This invention relates to a semiconductor device, or in particular to a structure of a silicon carbide semiconductor device having a vertical field-effect transistor.
Silicon carbide (SiC) has a breakdown voltage about ten times as high silicon (Si). In the case where silicon carbide is used for the vertical field-effect transistor, therefore, the drift layer (epitaxial layer) for maintaining the withstanding voltage can be reduced in thickness and increased in concentration for a lower loss.
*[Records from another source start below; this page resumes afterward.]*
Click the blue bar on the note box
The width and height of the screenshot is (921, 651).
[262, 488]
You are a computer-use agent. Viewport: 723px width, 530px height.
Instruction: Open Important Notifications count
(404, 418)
One of the power semiconductor devices using SiC is a junction FET (JFET) or a static induction transistor (SIT).
JP-A-9-508492 PCT (Patent Document 1) (FIGS. 6 to 11), Materials Science Forum Vols. 433-436 (2003) pp. 777-780 (Non-Patent Document 1), and IEEE ELECTRON DEVICE LETTERS VOL. 24, NO. 7, JULY 2003, pp. 463-465 (Non-Patent Document 2) disclose a semiconductor device utilizing the properties of SiC. in the semiconductor disclosed in these documents, an n+ substrate and an n− epi-layer constituting a drain region are formed from a first surface of the SiC semiconductor base, and an n+ source region is formed along a second surface thereof. Deep trenches are formed from the second surface, and a p+ gate region is formed along the trenches. This p+gate region extends to a position in contact with the n+ source region. Between adjoining trenches, a source electrode is formed through a source contact layer in contact with the surface of the n+ source region existing along the second surface. This source electrode extends not only on the surface of the n+ source region but also, beyond the surface of the insulating material in the trenches, extends over the entire length of the second surface of the semiconductor base. On the other hand, a gate contact layer adjoining the p+ gate region is formed on the bottom of the trenches. These JFET and SIT are transistors for turning on/off the current through the depletion layer expanding to the channels between the p+ gate regions of a pair of adjacent trenches. By minimizing this channel width, what is called a “normally-off” transistor is realized which holds the off state even in the case where the gate voltage is zero.
Non-Patent Document 1 discloses the fact that assuming that the concentration of the n epi-layer constituting a drift layer is 3E15/cm3 or 3×105/cm3, the channel width is 2.0 μm, the trench depth is 2.0 μm and the gate voltage Vg is 0 V, the withstanding voltage of 650 V and the forward current density of 250 A/cm2 can be realized.